WHAT THE TASK REQUIRES: Word for word, transcribe every line from the one holding "Open search with the magnifying glass icon" through the end of the records, but not the pictures.

Stored data:

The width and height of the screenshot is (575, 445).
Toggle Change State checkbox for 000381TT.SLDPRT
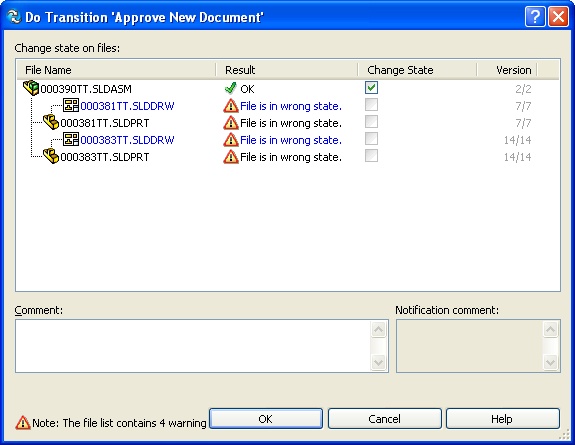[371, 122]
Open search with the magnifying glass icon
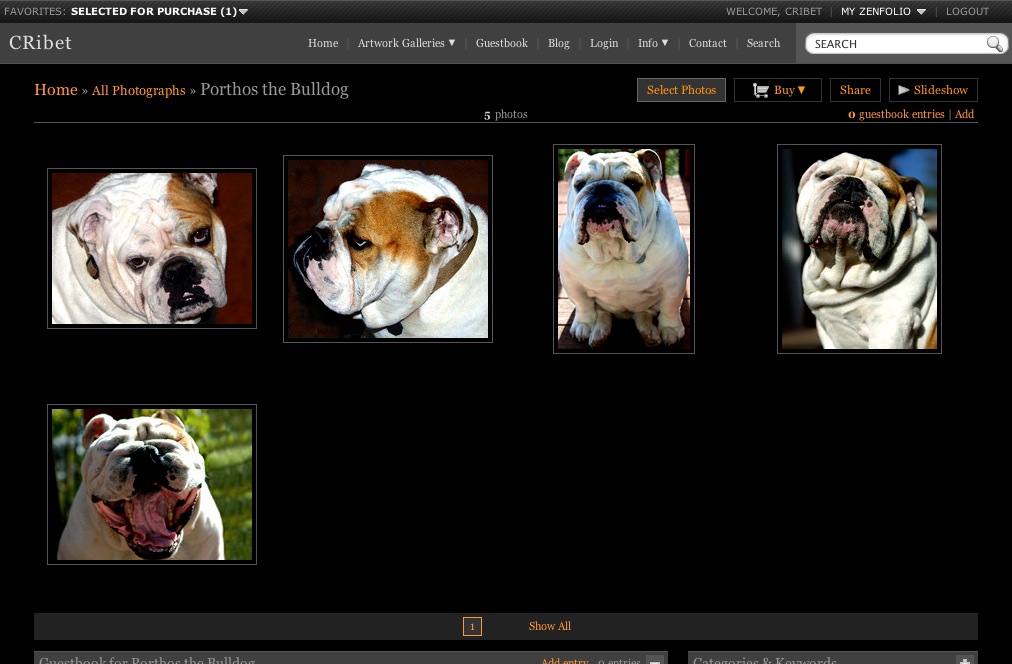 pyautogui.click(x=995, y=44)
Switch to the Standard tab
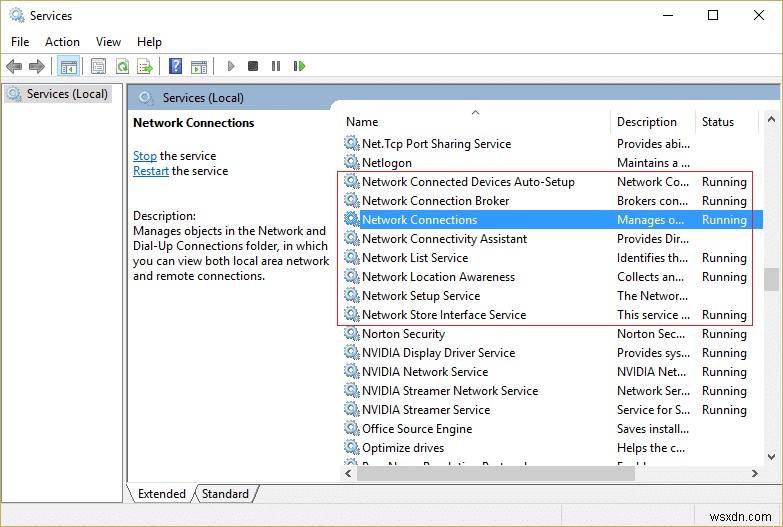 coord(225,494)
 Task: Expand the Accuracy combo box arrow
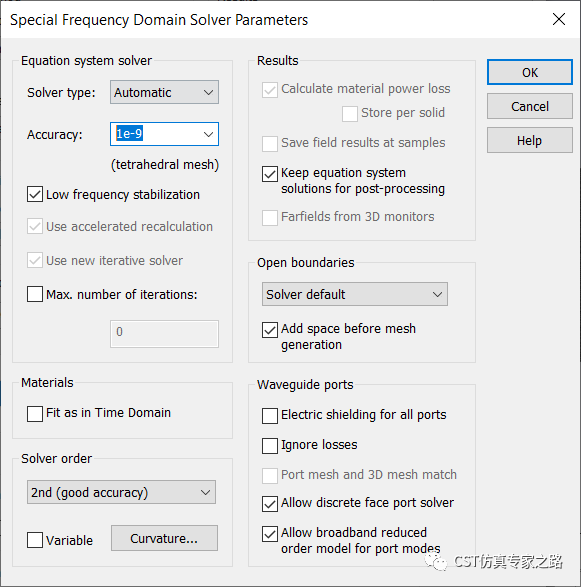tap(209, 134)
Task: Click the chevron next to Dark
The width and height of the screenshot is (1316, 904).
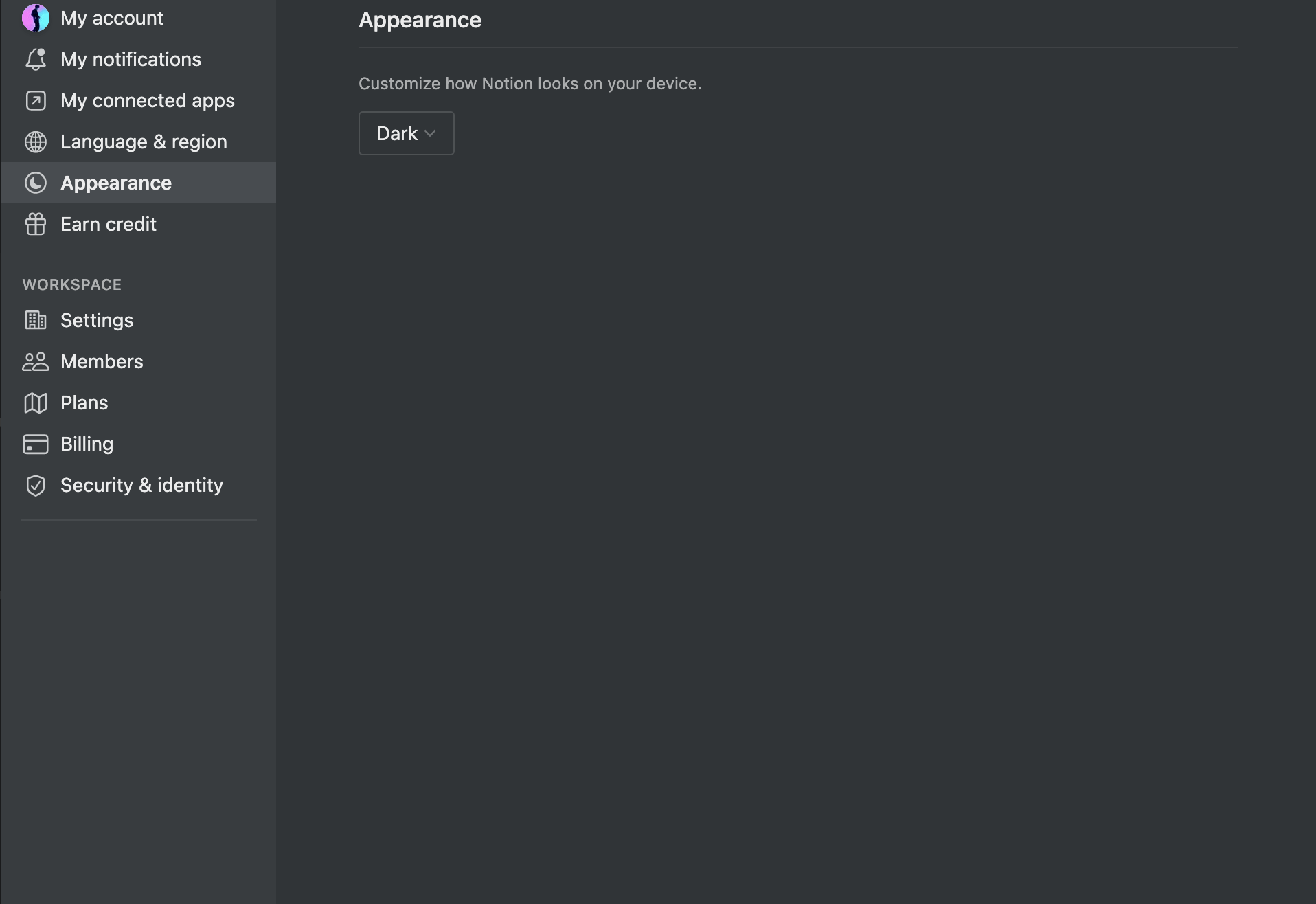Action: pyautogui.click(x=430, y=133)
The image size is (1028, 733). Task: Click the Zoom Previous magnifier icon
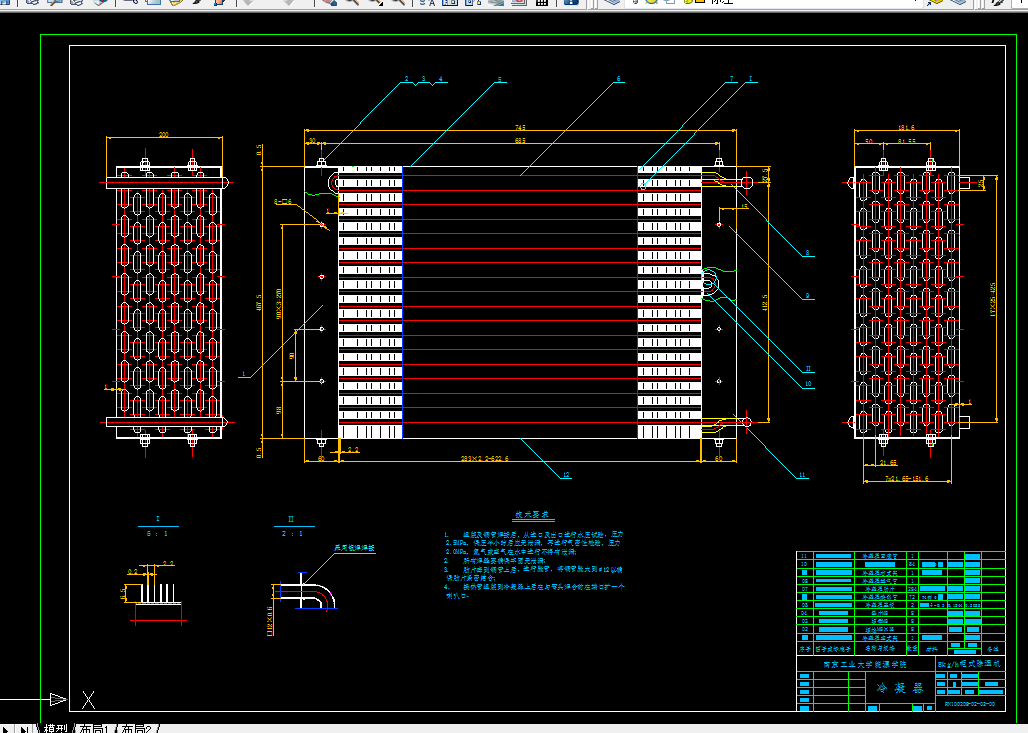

SOLUTION BELOW:
Open search with the magnifying glass icon
 pyautogui.click(x=995, y=44)
Switch to the Standard tab
 coord(225,494)
 Task: Expand the Accuracy combo box arrow
tap(209, 134)
Task: Click the chevron next to Dark
The width and height of the screenshot is (1316, 904).
Action: pyautogui.click(x=430, y=133)
The image size is (1028, 733). Task: Click the Zoom Previous magnifier icon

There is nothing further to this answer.